Exercise
Keep only the lines of the data below that contain "will", and copy them.

Items listed in a dataset
****
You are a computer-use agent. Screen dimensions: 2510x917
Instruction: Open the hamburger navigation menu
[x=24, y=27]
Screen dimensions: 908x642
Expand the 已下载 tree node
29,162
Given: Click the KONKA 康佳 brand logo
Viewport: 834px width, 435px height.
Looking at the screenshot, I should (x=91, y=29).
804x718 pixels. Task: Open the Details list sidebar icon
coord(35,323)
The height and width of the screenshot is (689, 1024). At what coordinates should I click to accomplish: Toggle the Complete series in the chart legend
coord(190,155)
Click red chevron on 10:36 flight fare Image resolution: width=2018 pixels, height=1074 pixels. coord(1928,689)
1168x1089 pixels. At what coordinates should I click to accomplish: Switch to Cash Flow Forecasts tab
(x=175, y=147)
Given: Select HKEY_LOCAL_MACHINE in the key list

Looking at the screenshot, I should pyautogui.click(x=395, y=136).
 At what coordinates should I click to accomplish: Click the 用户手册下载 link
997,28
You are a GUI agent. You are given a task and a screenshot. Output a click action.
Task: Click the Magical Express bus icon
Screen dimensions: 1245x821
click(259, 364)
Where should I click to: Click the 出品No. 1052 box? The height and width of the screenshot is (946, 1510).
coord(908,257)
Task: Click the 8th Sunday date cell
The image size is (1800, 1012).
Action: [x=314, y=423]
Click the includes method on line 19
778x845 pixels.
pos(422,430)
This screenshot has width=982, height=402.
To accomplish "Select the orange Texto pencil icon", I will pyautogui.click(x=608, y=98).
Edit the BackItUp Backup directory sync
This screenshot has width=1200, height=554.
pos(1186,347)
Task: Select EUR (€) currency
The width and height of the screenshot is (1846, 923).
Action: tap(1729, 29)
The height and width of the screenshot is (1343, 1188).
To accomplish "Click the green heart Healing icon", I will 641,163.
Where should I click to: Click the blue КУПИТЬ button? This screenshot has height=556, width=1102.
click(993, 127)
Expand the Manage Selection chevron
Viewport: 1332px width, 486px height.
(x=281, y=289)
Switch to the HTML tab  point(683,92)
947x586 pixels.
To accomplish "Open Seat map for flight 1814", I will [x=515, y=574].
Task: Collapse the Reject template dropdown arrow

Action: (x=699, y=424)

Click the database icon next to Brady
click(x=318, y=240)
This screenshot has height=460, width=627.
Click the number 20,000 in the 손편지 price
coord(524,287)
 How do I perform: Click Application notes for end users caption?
****
Final answer
To accomplish "Select the orange Texto pencil icon", I will pyautogui.click(x=608, y=98).
To accomplish "Click the green heart Healing icon", I will 641,163.
To accomplish "Open Seat map for flight 1814", I will [x=515, y=574].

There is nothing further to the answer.